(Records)
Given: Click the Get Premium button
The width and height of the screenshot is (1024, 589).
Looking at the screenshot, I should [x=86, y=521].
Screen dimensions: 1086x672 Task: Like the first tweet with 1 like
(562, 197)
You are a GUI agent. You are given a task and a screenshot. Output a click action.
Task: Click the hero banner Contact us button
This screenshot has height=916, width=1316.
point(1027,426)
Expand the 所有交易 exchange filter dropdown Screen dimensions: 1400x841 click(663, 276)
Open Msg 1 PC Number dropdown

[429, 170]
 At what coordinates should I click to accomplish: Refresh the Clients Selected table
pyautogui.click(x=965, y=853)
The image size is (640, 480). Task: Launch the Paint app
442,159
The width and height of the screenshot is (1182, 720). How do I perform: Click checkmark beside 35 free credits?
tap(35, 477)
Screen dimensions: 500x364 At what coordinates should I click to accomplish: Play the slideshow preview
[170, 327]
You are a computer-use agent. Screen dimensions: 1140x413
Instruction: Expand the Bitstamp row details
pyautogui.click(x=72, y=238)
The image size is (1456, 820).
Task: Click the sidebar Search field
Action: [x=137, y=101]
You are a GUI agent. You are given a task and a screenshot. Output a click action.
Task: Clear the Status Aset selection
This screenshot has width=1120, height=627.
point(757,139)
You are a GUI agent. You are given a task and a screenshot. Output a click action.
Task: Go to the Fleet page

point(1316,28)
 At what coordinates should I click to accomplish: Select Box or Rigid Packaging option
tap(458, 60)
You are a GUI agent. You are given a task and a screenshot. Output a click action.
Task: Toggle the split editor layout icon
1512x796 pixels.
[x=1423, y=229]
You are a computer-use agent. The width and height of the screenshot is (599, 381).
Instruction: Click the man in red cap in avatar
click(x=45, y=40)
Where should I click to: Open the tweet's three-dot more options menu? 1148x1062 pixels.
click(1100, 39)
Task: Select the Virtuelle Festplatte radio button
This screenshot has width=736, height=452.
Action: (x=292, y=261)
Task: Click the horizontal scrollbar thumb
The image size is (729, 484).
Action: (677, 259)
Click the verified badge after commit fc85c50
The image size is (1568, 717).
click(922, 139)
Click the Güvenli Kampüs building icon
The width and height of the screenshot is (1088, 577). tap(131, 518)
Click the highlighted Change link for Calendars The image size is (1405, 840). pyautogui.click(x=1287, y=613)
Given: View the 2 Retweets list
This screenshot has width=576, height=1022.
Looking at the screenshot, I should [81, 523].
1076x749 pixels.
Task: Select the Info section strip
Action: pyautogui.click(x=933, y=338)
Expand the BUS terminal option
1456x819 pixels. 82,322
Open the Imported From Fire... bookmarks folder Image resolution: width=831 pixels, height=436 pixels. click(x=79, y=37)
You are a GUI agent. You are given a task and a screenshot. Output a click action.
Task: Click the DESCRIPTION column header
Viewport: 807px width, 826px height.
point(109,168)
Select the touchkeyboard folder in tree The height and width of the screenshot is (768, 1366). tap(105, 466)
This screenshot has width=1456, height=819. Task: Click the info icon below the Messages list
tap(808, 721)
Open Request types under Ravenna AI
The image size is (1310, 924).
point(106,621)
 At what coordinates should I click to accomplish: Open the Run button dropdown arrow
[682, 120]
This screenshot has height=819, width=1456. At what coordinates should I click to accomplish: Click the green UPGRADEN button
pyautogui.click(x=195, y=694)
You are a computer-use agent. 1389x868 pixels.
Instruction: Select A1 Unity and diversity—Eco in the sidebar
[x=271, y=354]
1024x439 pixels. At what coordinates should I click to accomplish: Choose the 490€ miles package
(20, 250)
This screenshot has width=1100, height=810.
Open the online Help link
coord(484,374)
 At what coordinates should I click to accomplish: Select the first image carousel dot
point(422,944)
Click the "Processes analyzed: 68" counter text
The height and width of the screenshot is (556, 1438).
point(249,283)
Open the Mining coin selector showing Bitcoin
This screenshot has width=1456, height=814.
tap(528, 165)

> **JOB**
Copy the lines of the listing word for word, starting at the line containing "You are a computer-use agent. Screen" and ending at the line containing "Open the Imported", both included.

> **SOLVED EXERCISE**
You are a computer-use agent. Screen dimensions: 1140x413
Instruction: Expand the Bitstamp row details
pyautogui.click(x=72, y=238)
The image size is (1456, 820).
Task: Click the sidebar Search field
Action: [x=137, y=101]
You are a GUI agent. You are given a task and a screenshot. Output a click action.
Task: Clear the Status Aset selection
This screenshot has width=1120, height=627.
point(757,139)
You are a GUI agent. You are given a task and a screenshot. Output a click action.
Task: Go to the Fleet page

point(1316,28)
 At what coordinates should I click to accomplish: Select Box or Rigid Packaging option
tap(458, 60)
You are a GUI agent. You are given a task and a screenshot. Output a click action.
Task: Toggle the split editor layout icon
1512x796 pixels.
[x=1423, y=229]
You are a computer-use agent. The width and height of the screenshot is (599, 381).
Instruction: Click the man in red cap in avatar
click(x=45, y=40)
Where should I click to: Open the tweet's three-dot more options menu? 1148x1062 pixels.
click(1100, 39)
Task: Select the Virtuelle Festplatte radio button
This screenshot has width=736, height=452.
Action: (x=292, y=261)
Task: Click the horizontal scrollbar thumb
The image size is (729, 484).
Action: (677, 259)
Click the verified badge after commit fc85c50
The image size is (1568, 717).
click(922, 139)
Click the Güvenli Kampüs building icon
The width and height of the screenshot is (1088, 577). tap(131, 518)
Click the highlighted Change link for Calendars The image size is (1405, 840). pyautogui.click(x=1287, y=613)
Given: View the 2 Retweets list
This screenshot has width=576, height=1022.
Looking at the screenshot, I should [81, 523].
1076x749 pixels.
Task: Select the Info section strip
Action: pyautogui.click(x=933, y=338)
Expand the BUS terminal option
1456x819 pixels. 82,322
Open the Imported From Fire... bookmarks folder Image resolution: width=831 pixels, height=436 pixels. click(x=79, y=37)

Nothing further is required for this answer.